His father, Lord Burleigh, had intended to have sent him into the army in Flanders, under the command of the Duke of Marlborough, in which he had rational expectation of his rising to preferment, as he was related to the Duke of Argyll and the Earl of Stair, who were major- generals in the army; but this scheme unhappily did not take place.
Mr Balfour, going to his father's house during the vacation at the university, became enamoured of Miss Anne Robertson, who officiated as teacher to his sisters. This young lady was possessed of considerable talents, improved by a fine education; but Lord Burleigh being apprised of the connection between her and his son, she was discharged and the young gentleman sent to make the tour of France and Italy.
Before he went abroad he sent the young lady a letter, informing her that if she married before his return he would murder her husband. Notwithstanding this threat, which she might presume had its origin in ungovernable passion, she married Mr Syme, a schoolmaster, at Inverkeithing, in the county of Fife.
When Balfour returned from his travels, his first business was to inquire for Miss Robertson; and learning that she was married he proceeded immediately to Inverkeithing, when he saw Mrs Syme sitting at her window nursing the first child of her marriage.
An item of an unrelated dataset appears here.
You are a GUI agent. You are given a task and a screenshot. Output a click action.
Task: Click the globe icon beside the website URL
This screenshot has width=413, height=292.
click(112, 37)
Recollecting his former threatenings, she now screamed with terror, and called to her husband to consult his safety. Mr Syme, unconscious of offence, paid no regard to what she said; but in the interim Balfour entered the schoolroom, and finding the husband shot him through the heart.
The confusion consequent on this scene favoured his escape; but he was taken into custody, within a few days, at a public-house in a village four miles from Edinburgh, and, being brought to trial, was sentenced to die, but ordered to be beheaded by the "maiden," in respect to the nobility of his family, The scaffold was actually erected for the purpose; but on the preceding day his sister went to visit him, and, being very much like him in face and stature, they changed clothes, and he made his escape from the prison. His friends having provided horses for him, and a servant, at the west gate of Edinburgh, they rode to a distant village, where he changed his clothes again, and afterwards left the kingdom.
Lord Burleigh, the father, died in the reign of Queen Anne; but had first obtained a pardon for his son, who succeeded to the family title and honours, and who lived near fifty years after his escape, having died, in 1752, a sincere penitent for the murder he had committed.